Problem requirements:
Could you write out the whole horoscope column below, word for word?

Dr. Pants McTurd's MORE Than True Horror-scopes
disclaimer: Satire is full of surprises. For example: Boooo!
this week: I’m not telling you what’s up this week. Grow up and figure it out for yourself.
Doc P’s Word of the Week: bloviate. Moi? Never.
Aries- The appendix. Not the thing that no one ever checks at the back of a book, but the weird little peanut shaped organ of mystery that confounds us to this day. Is it vestigial, a remnant of a world gone by; where perhaps the one thing that saved humans from extinction was this unassuming organ? Maybe it used to be really big and do all kinds of cool stuff. One theory says that when our diets had a lot more plants in it, that the appendix secreted sexy time gastric juices to help digest all that cellulose. Then we domesticated livestock, animal husbandry and sexy time with cows and sheep, and the appendix got outsourced, and the kidney took its job, it being far superior at filtering out all those proteins that were embiggening our brains. And there’s two of them in case one gets lost. I advise you consider all of your vestigials, be they psychically inured or lying in wait somewhere in your colon, just waiting for the right moment to burst. You don’t have to shave down and operate, but keep focused, and don’t eat or drink after midnight.

Data below:

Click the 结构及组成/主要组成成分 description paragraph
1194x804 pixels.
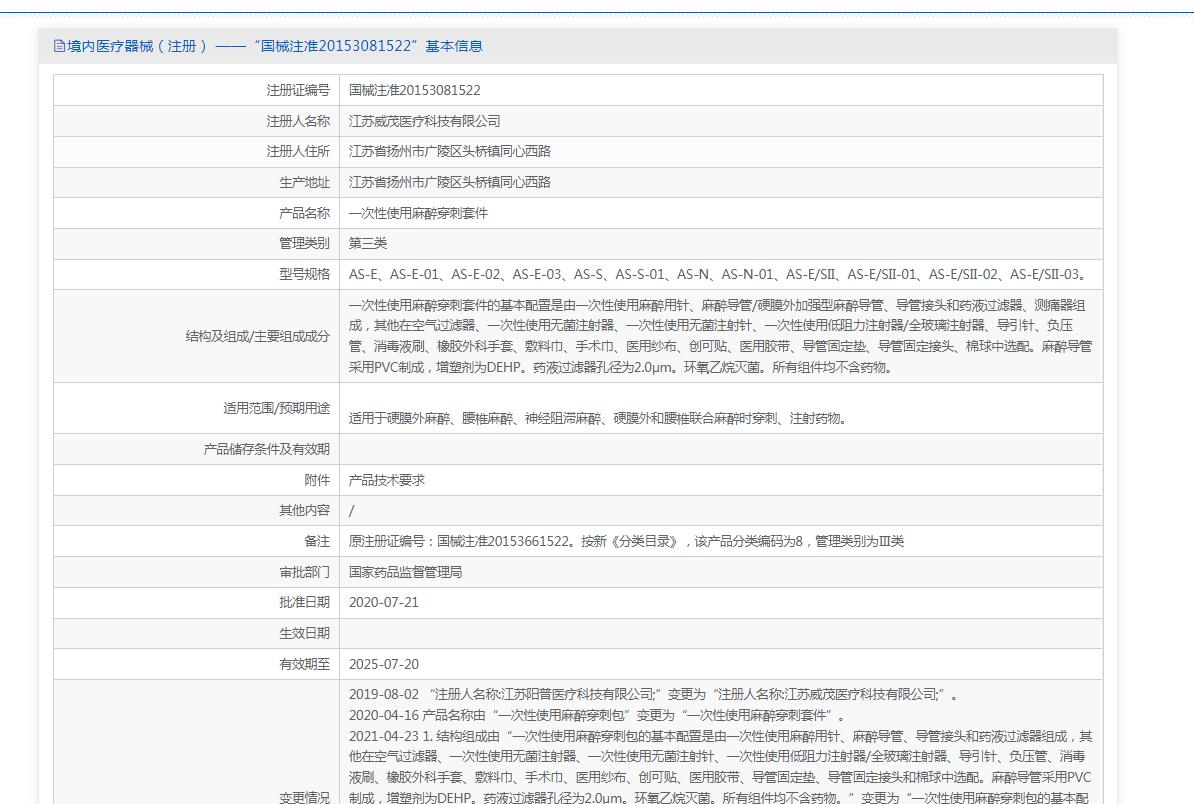tap(720, 336)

Your response:
Dr. Pants McTurd's MORE Than True Horror-scopes
disclaimer: Satire is full of surprises. For example: Boooo!
this week: I’m not telling you what’s up this week. Grow up and figure it out for yourself.
Doc P’s Word of the Week: bloviate. Moi? Never.
Aries- The appendix. Not the thing that no one ever checks at the back of a book, but the weird little peanut shaped organ of mystery that confounds us to this day. Is it vestigial, a remnant of a world gone by; where perhaps the one thing that saved humans from extinction was this unassuming organ? Maybe it used to be really big and do all kinds of cool stuff. One theory says that when our diets had a lot more plants in it, that the appendix secreted sexy time gastric juices to help digest all that cellulose. Then we domesticated livestock, animal husbandry and sexy time with cows and sheep, and the appendix got outsourced, and the kidney took its job, it being far superior at filtering out all those proteins that were embiggening our brains. And there’s two of them in case one gets lost. I advise you consider all of your vestigials, be they psychically inured or lying in wait somewhere in your colon, just waiting for the right moment to burst. You don’t have to shave down and operate, but keep focused, and don’t eat or drink after midnight.